--- Exercise instructions ---
Below are records to repeat exactly. Omit the pictures from the copy.

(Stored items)
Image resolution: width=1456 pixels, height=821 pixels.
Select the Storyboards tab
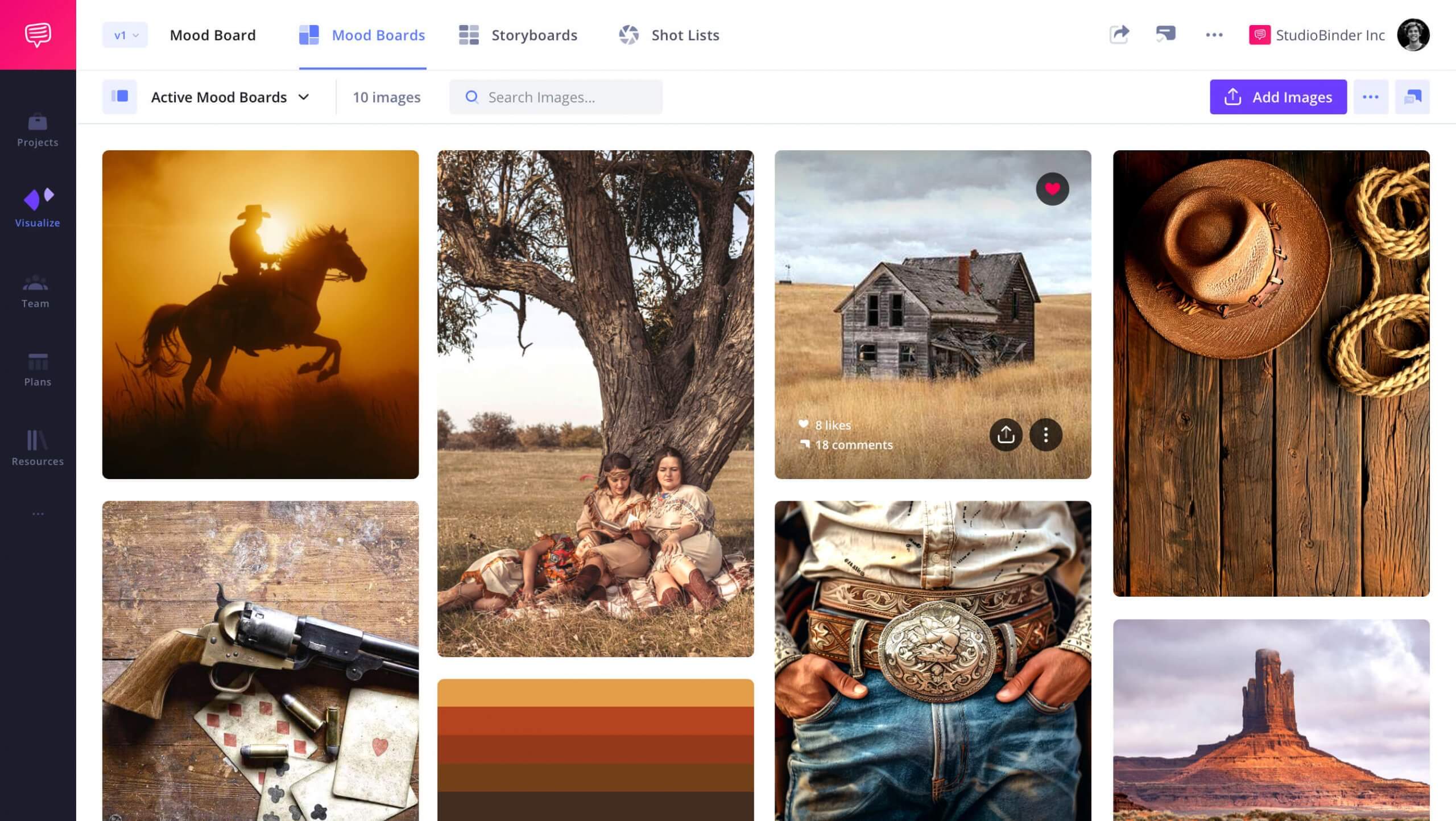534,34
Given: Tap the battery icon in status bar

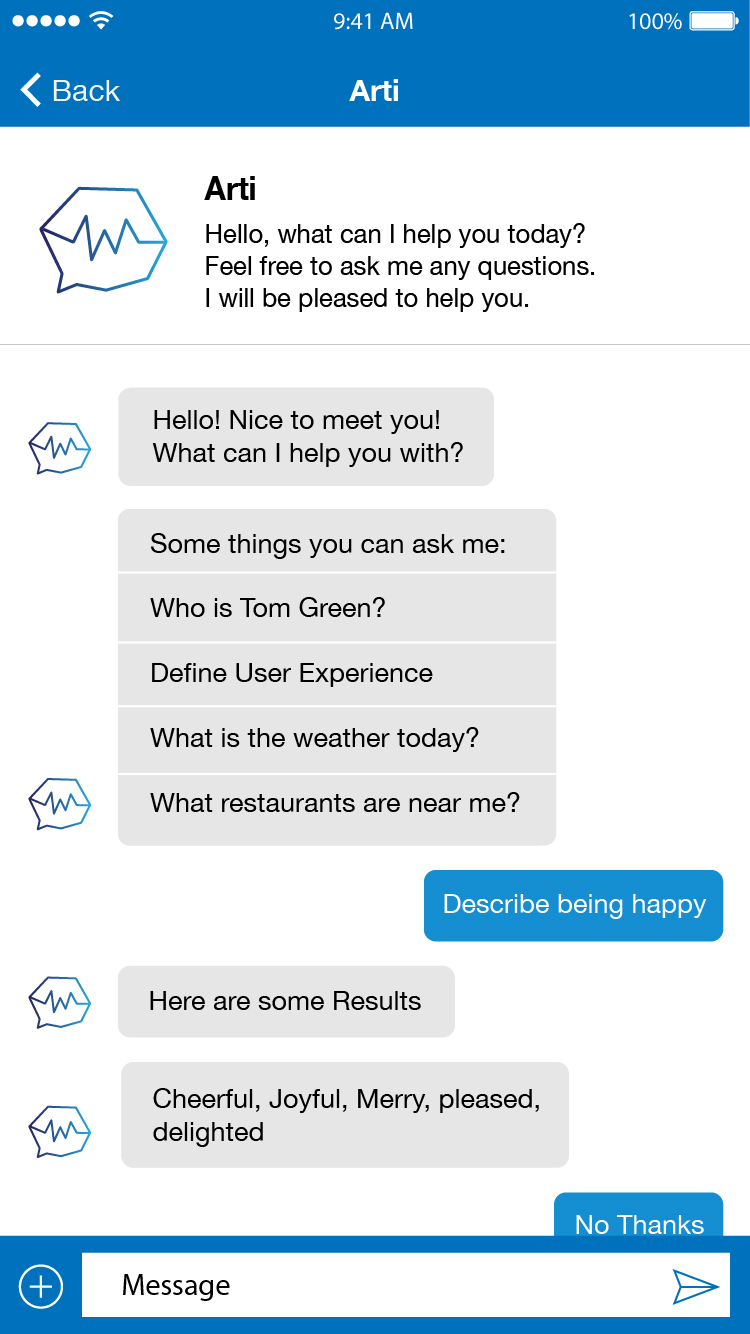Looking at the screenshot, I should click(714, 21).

--- Result ---
Image resolution: width=1456 pixels, height=821 pixels.
Select the Storyboards tab
534,34
Given: Tap the battery icon in status bar

Looking at the screenshot, I should click(714, 21).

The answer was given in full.